Durch die östlichen Küstenstaaten strömt Amerikas Bevölkerung herein. Sie bilden die Pforten des Vorhofs. Aber der Westen ist der große Lustgarten, wo die großen Flüsse strömen, wo die Bäume des Lebens und des Todes stehen, wo die Zunge der Schlange und Gottes Stimme aufs Neue für neue Menschenpaare vernehmlich sind.

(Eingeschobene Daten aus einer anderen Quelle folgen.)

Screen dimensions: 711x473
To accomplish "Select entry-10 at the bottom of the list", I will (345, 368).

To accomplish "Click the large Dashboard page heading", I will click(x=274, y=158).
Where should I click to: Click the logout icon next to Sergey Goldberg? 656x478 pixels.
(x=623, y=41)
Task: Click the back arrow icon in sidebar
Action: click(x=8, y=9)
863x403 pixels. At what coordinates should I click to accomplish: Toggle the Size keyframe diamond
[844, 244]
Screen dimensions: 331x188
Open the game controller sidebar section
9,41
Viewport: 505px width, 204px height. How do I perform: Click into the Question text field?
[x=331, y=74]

Dieses große räthselhafte Westland mit den Riesenflüssen, den Riesenkatarakten und Riesenseen, mit dem Missisippi-Thal und den Felsbergen und dem Goldland und dem stillen Meer, mit Büffeln und goldnen Kolibris, das Land, das aus sich Staaten erzeugt wie Menschen Kinder, und wo die Städte in einem Mannesalter groß wachsen, wo das Losungswort des Lebens Wachstbum, Fortschritt heißt, dieses räthselhafte land der Verheißung, das Land der Zukunft, das will ich jetzt sehen!
Ich sehne mich darnach als nach dem Orakel, das auf viele Fragen meines Geistes Antwort geben soll.
Mein Körbchen ist voll von Bananas und Pfirsichen; mein Reisekobold ist bei mir und ebenso euer letzter Brief, meine Geliebten! Und jetzt begebe ich mich fröhlich nach dem großen Westen.